Let’s break this down a little…

Taste is mostly experienced in the mouth, but it’s actually the result of your taste buds, your sensory systems, and your nose working together to communicate to your brain whether you like a certain taste or not. There are three key factors that determine this: age, experience, and diet.


The average person is born with about ten thousand taste buds. These taste buds die off and grow back every few weeks, like many cells in your body. But by the time you hit forty years of age, your taste buds begin to grow back at a slower pace. When it comes to cigars, the more time passes, the more you may start to enjoy more bland flavors. At the same time, other people may begin to demand bolder flavors. Our bodies are highly intelligent. You probably remember being a kid and appreciating sweet, creamy, and salty foods over vegetables. There are two main reasons for this. First, when we’re kids, our bodies are attempting to protect us from toxins while building up our developing immune systems. That’s why green veggies taste extra bitter. On the other hand, fruit sweetness tells the body the food is likely high in nutrients and will provide you with the necessary energy for development. This is the reason why adults thrive on more protein and veggies versus the copious amounts of sugar we desire as kids. As we grow, so does our body’s needs, and our taste buds evolve to match those needs. Your body has a natural waiting period when new tastes are introduced. Before your body will accept a new taste, it first tries to assess whether you have an intolerance for what you’re ingesting, like weeding out toxins or things you may be allergic to. As you get older and experience new foods and tastes, your body starts to recognize those tastes and is more willing to accept them. With age, your body has simply experienced more tastes and retained them in your olfactory memory.

Records supplied
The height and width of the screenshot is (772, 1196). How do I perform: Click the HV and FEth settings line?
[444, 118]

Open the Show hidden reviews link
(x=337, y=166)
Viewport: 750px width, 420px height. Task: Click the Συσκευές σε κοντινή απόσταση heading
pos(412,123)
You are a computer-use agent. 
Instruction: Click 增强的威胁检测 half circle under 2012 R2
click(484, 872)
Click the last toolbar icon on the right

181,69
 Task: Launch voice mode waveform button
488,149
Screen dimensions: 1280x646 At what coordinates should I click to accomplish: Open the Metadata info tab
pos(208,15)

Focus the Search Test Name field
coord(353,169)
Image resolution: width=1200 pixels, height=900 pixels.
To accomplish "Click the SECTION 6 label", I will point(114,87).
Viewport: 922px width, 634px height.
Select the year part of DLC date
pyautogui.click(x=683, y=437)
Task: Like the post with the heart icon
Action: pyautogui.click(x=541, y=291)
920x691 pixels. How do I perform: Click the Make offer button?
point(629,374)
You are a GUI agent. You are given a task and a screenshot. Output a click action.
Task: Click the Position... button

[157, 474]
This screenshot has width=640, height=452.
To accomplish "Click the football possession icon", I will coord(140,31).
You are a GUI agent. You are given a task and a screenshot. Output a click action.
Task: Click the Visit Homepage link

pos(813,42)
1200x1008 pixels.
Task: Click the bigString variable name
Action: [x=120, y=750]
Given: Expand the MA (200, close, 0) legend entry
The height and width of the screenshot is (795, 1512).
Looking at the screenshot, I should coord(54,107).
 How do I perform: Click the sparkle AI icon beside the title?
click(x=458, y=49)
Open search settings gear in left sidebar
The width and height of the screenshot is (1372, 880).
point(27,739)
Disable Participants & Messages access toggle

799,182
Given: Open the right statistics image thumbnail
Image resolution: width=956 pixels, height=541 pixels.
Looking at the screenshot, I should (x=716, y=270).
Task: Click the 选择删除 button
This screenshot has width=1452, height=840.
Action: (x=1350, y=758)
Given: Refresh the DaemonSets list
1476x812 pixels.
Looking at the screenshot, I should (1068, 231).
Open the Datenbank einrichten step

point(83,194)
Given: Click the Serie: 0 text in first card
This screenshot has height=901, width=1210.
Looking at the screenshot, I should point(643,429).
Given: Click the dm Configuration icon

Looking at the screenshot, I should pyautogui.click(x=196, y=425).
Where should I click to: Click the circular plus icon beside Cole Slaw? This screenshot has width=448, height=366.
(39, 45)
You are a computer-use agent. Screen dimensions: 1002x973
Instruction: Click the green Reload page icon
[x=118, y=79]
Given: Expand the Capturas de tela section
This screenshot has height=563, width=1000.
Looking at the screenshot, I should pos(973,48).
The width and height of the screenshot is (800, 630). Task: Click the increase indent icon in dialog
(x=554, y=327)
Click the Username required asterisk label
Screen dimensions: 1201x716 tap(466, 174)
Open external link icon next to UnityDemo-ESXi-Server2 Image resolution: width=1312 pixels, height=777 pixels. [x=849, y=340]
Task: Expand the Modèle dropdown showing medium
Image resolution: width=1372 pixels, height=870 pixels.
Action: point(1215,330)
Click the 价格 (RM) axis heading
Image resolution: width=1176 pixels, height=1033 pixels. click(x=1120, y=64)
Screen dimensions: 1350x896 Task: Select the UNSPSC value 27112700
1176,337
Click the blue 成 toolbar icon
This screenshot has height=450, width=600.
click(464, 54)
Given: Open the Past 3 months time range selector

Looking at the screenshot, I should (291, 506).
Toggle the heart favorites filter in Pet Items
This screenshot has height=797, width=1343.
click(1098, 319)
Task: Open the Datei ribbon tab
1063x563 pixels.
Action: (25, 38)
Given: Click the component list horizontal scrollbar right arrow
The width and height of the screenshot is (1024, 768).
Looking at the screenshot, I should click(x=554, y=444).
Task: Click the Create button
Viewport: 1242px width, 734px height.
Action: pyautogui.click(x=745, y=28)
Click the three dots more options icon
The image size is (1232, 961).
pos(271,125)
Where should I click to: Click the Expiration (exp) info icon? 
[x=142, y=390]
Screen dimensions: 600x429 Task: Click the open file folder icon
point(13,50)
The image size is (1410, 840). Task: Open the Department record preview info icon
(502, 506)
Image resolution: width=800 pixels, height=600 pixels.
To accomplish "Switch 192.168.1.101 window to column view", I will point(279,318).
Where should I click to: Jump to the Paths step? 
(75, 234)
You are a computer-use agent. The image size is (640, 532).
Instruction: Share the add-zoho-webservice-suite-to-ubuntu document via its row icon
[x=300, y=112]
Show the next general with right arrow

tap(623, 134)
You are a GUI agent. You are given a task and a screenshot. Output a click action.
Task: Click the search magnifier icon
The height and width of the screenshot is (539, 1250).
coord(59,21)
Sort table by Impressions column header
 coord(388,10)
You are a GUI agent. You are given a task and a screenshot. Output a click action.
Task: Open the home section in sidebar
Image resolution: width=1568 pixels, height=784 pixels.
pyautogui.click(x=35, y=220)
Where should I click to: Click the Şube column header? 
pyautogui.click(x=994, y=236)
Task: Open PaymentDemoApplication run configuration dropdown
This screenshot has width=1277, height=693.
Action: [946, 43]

What to work on
1. Can you condense the paragraph beginning "Taste is mostly experienced in the mouth" in the passage on taste into a short list of its main facts?
2. Pick up the passage on taste after its final sentence and carry it on.
You can ignore the lines entirely.

Results by task
1.
- Taste is experienced mostly in the mouth.
- It comes from taste buds, sensory systems, and the nose working together to tell the brain whether a taste is liked.
- Three key factors determine this: age, experience, and diet.

2.
When you first start smoking, you’re often recommended mild cigars. While I wouldn’t necessarily recommend this as a must, most smokers do start out on the milder end. At some point, someone may give you a stronger cigar, and you experience that earthshattering “wow” moment. Now you’re really tasting what you’re smoking. Often, people stay in that phase for a while. But as they learn more about varieties and types of tobaccos, they start valuing nuances over a single distinct flavor. While these layers of flavors can be found in cigars of all strength levels, they’re most commonly found in medium-strength cigars that take a more balanced approach to the primings of tobacco used. The more you learn about tobacco, the more your appreciation for fine tobacco grows. Your tolerance for under-fermented tobacco decreases, and your appreciation for well-aged tobacco increases. Additionally, you start developing an appreciation for a blender’s individual personality or style. While most new smokers know only that they do or don’t like certain flavors, seasoned smokers understand the “why.” You may even begin to understand the blender’s vision and start being able to identify a style you like over another.


Don’t worry, we’re not going to tell you what to eat! When we use the word diet, we’re talking about the things you regularly eat, both in a geographical and cultural sense. For the most part, people eat certain foods because they like them and because they’re readily available. This is why the diets and eating traditions can differ so widely from one country to another, and from one culture to another. Depending on where you live and what you’re used to eating, your taste buds adapt, and certain flavors become associated with pleasure and normalcy. But as we mentioned before, taste evolves, and as a result you find yourself trying new things—some of which you like and some of which you don’t. For example, if you begin to gravitate toward spicier foods, you might discover that your preference in cigars also mirrors that change, leading you to the appreciation of spicier tobaccos. As the old saying goes, variety is the spice of life. Few things are as true as this. It’s up to each of us to make the most of it by experiencing a multitude of different tastes and expanding our palates—whether that in the food we eat, the drinks we sip, or the cigars that we enjoy.